PROBLEM TO SOLVE: Please copy out every line below that contains the word "what". Treat uppercase and lowercase as different.

DATASET:
┄┄┄┄┄┄┄┄┄┄
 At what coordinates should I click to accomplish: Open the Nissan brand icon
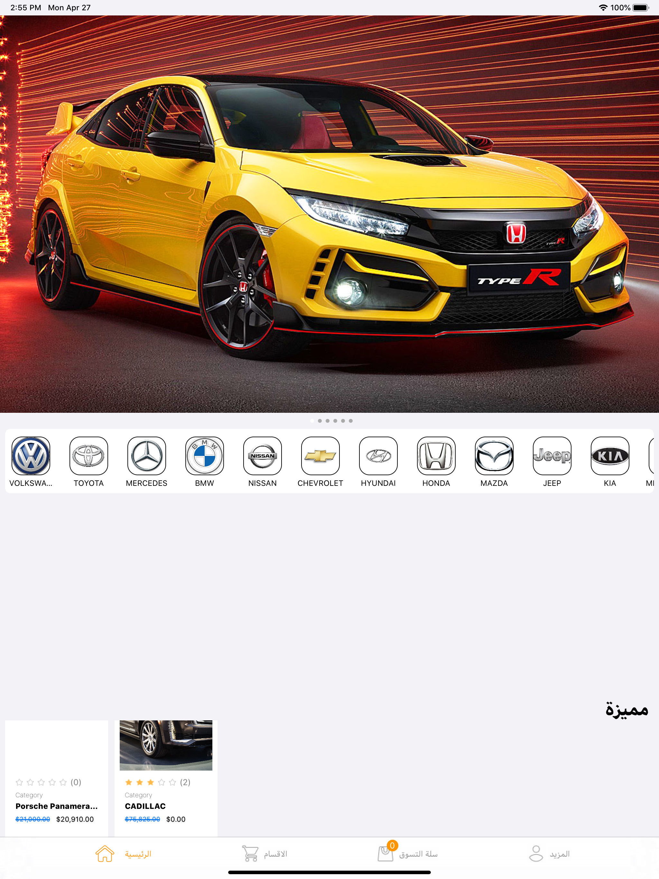tap(262, 456)
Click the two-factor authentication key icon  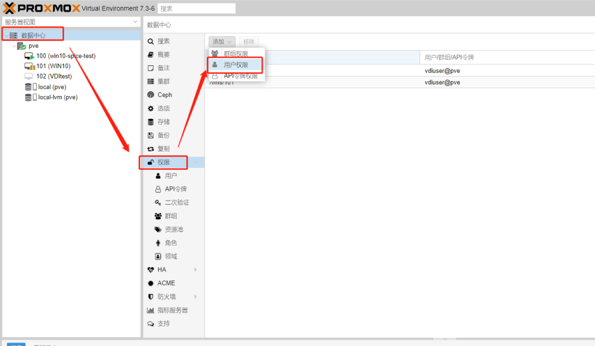pos(157,203)
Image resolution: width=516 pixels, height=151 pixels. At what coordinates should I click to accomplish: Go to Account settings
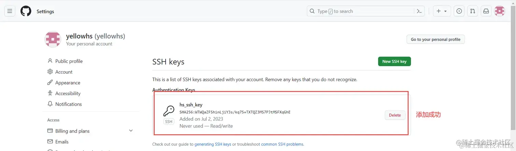coord(64,72)

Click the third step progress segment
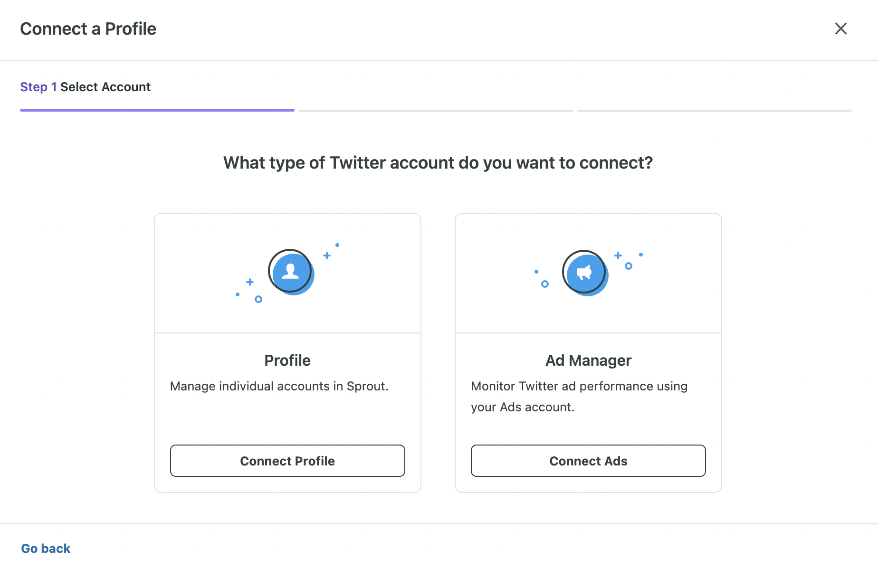pos(714,110)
┄┄┄┄┄┄┄┄┄┄
THE COMPLETED TASK:
 At what coordinates should I click to accomplish: Open the Nissan brand icon
Image resolution: width=516 pixels, height=151 pixels. At what coordinates should I click to accomplish: Go to Account settings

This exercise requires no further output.